Alıştırma Amacı:
Aşağıdaki Hrant Dink anması yazısında "Bu yılki anma" ifadesinden "yüzlerce insan katıldı." ifadesine kadar olan bölümü, bu iki ifade de dahil olmak üzere aynen yazın.

Verilen Metin:
"""
Ana Sayfa Arama Video Yazarlar
Üyelik
Üye Girişi
Yayın/Gazete
Yayınlar
Kategoriler
Servisler
Nöbetçi Eczaneler Sayfası Nöbetçi Eczaneler Hava Durumu Puan Durumu
WhatsApp
Sosyal Medya
Uygulamamızı İndir
Mehmet Karasu

“Ben, iyimserim dostlar, akarsu gibi…” Nâzım Hikmet

      Geçtiğimiz Perşembe günü (19 Ocak), Agos Gazetesi Genel Yayın Yönetmeni Hrant Dink katledilişinin 16’ncı yılında karanfillerle anıldı.

      Bu yılki anma konuşmasını Kurak Günler adlı filmin yönetmeni Emin Alper yaptı.

      Eski gazete binası olan Pangaltı Sebat Apartmanı önündeki anma törenine  ailesi, arkadaşları, dostları, meslektaşları ve yüzlerce insan katıldı.
"""
Kayıt Kümesi:
"""
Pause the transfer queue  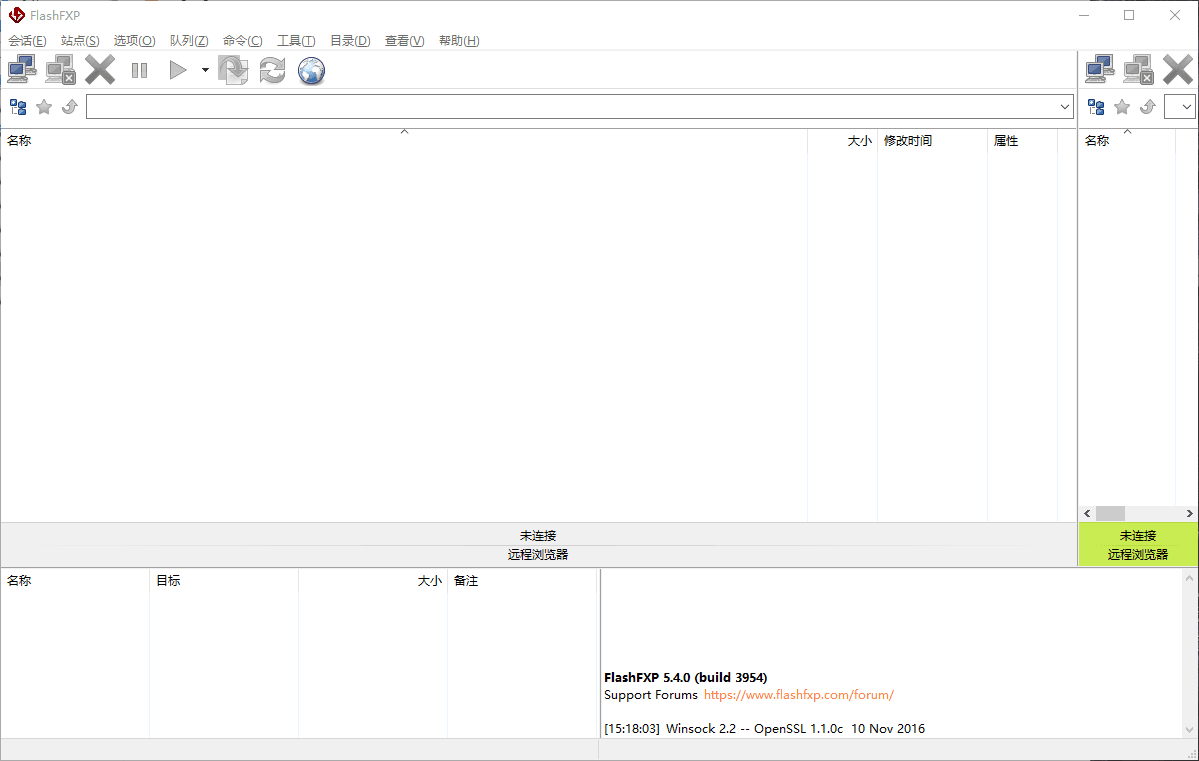(139, 69)
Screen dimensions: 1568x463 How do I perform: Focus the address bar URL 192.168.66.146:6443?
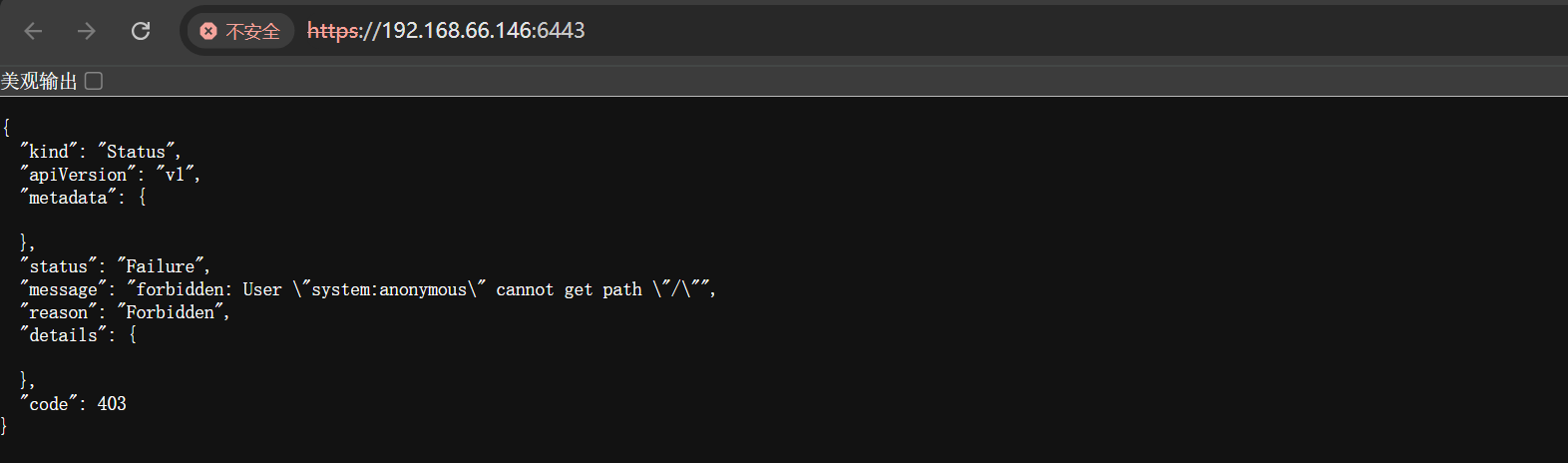point(446,31)
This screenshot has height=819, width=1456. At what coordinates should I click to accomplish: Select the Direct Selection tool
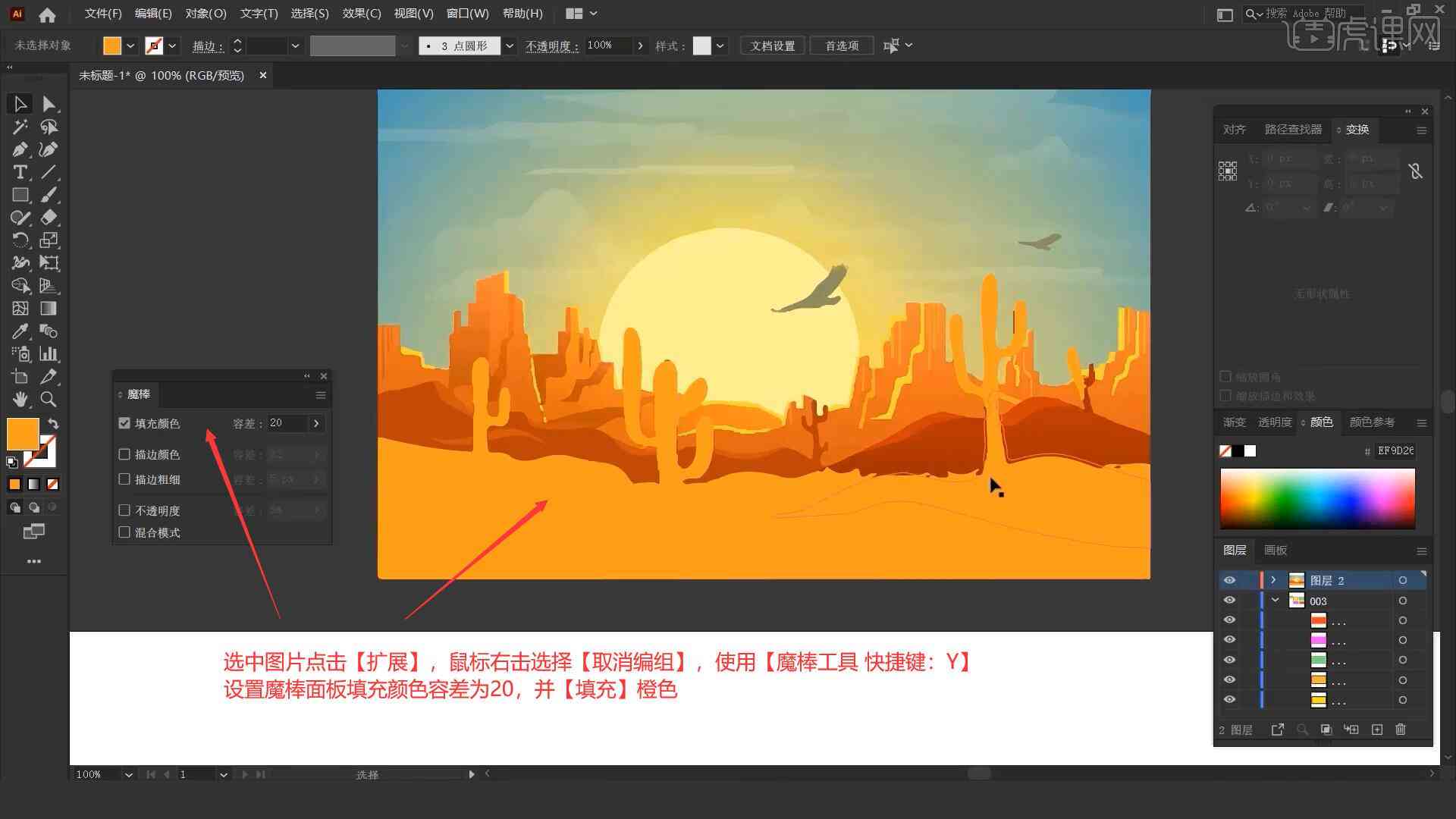click(47, 103)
"""
Görev Çözümü:
Bu yılki anma konuşmasını Kurak Günler adlı filmin yönetmeni Emin Alper yaptı.

      Eski gazete binası olan Pangaltı Sebat Apartmanı önündeki anma törenine  ailesi, arkadaşları, dostları, meslektaşları ve yüzlerce insan katıldı.